I first heard of Katie Swartz from my then-fiancé who said excitedly, “A North American couple is joining Ridley, coming over on the QE2!” They arrived in Cambridge, where Nicholas was studying to become a vicar, a few months before we got married and I moved there as well. Life was new and different for us all, and Katie and I didn’t get to know each other terribly well – as she said in a joint interview for Woman Alive, she was “working four jobs and then pregnant and terribly nauseous.” She and her husband went on to have four more children after their first was born in Cambridge, when they lived in a flat with a narrow, round staircase separating the bedroom from the loo (a nightmare for a pregnant woman). Since then, the family has lived in the UK and back in the States and now in the UK again, and Katie all the while has been writing loads of wonderful novels. I love her Tales from Goswell series, the first of which, The Vicar’s Wife, intertwines a modern-day American-moved-to-England with a Victorian vicar’s wife.
Her addition to the “There’s No Place Like Home” series had me in tears.
After Amy asked me to contribute to her blog, I have been reflecting on what home means to me, and I realized that it has changed over the last few months. A little over four years ago my husband and I, along with our four children, moved from New York City to a small village in England’s Lake District, and what I felt was my ideal home: a two-hundred-year-old vicarage with eight bedrooms and plenty of space to practice Christian hospitality, a walled garden perfect for the vegetable plot I’d been longing for, and a warm and friendly village community I was eager to be a part of. I truly felt I’d come home.
For four years we enjoyed that home, entertaining often, planting a garden, and becoming valued members of our community. Looking back, I wonder if I was a bit smug about it all—I had everything I’d wanted. Then, quite suddenly, the school where my husband served as chaplain closed, his position was cut, and we were forced to move in a matter of months. That perfect home was taken away from us—making me reassess what really comprises a home.
We now live in rented accommodation in a village where I am slowly getting to know the residents, and my husband has a new job as a teacher—one he is very thankful for, but not the kind of position he ever expected to have. Everything feels very temporary and fragile—made more so by the fact that as the same time as all of this was happening, my dear father was diagnosed with terminal cancer. He is now in its last stages.
This all might sound rather grim, but there is a magnificent silver lining to it—and that is, as a Christian, I realize now more than ever that home is not a beautiful vicarage or a temporary house or even the prospect of having your family all around you, as we will this Christmas, my father’s last. For the Christian, home is heaven.
It hasn’t been easy to give up the things I have enjoyed and desired—the lovely house, the cooking range we saved up for, the walled garden I spent many hours on. Beyond those material things, I have missed the community we were part of and the church where we served. I dislike having my life feel temporary and uncertain, and yet it has all been such a valuable lesson to me, because isn’t all of life uncertain?

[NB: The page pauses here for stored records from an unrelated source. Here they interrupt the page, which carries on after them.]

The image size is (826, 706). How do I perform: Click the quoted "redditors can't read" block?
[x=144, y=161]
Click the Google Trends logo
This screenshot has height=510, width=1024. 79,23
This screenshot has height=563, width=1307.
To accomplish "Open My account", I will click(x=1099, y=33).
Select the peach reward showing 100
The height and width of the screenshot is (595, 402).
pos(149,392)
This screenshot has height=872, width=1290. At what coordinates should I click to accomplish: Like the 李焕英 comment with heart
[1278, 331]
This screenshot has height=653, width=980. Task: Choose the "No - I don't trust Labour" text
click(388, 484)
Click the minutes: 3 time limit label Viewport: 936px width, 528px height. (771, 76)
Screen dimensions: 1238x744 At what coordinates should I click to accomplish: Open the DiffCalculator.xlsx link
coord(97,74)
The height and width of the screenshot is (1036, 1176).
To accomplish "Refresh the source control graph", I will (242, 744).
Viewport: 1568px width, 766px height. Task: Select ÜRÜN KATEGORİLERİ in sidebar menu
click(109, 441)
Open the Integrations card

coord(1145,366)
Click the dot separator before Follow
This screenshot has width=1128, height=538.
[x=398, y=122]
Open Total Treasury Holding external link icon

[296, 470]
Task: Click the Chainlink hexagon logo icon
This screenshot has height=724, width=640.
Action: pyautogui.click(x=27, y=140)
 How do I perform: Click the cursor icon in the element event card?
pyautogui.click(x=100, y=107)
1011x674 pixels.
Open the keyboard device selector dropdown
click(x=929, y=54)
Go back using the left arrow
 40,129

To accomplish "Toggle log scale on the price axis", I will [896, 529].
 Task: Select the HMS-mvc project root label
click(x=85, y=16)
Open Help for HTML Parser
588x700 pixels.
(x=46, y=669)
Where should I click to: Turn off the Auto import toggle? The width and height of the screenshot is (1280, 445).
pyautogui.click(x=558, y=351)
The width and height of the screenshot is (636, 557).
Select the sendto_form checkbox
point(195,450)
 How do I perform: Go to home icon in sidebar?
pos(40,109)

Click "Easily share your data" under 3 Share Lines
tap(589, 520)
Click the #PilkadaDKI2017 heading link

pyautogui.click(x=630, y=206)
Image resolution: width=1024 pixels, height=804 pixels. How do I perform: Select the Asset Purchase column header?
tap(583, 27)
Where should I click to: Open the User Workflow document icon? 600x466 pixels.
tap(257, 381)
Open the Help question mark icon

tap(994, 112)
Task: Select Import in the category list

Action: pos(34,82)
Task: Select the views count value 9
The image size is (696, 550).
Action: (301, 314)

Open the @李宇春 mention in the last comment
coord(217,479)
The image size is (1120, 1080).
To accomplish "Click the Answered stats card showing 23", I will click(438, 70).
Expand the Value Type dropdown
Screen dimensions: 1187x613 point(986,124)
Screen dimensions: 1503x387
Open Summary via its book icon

The Bible tells us this world is fleeting. Over the last few months I have been reminded of the parable of the rich fool who stored his crops in big barns, only to have his life taken away from him that very night, and I have wondered if I had been doing the same.
In the Western world it is so easy and tempting to yearn after material goods. For the Christian this might not be a flashy sports car or something similar, but merely a comfortable home, a place to raise your family and offer hospitality—none of those are bad things to desire. But I am constantly asking myself: where is my heart? Where is my hope?
As my world has crumbled and changed, I have the deep and abiding joy that it is with Christ, in heaven, where God promises: ‘Never again will they hunger; never again will they thirst. The sun will not beat upon them, nor any scorching heat. For the Lamb at the center of the throne will be their shepherd; he will lead them to springs of living water. And God will wipe away every tear from their eyes.’ (Revelation 7:16-17)
This Christmas, as you enjoy the many blessings of the season that God has granted you, I encourage you to reflect on the true meaning of Advent in looking forward to Christ’s return, and the hope of heaven that believers may all hold onto now.
After spending three years as a diehard New Yorker, and four years in the Lake District, Katharine Swartz now lives in the Cotswolds with her husband, their five children, and a golden retriever. She writes women’s fiction as well as contemporary romance under the name Kate Hewitt, and whatever the genre she enjoys delivering a compelling and intensely emotional story. Her latest is The Lost Garden.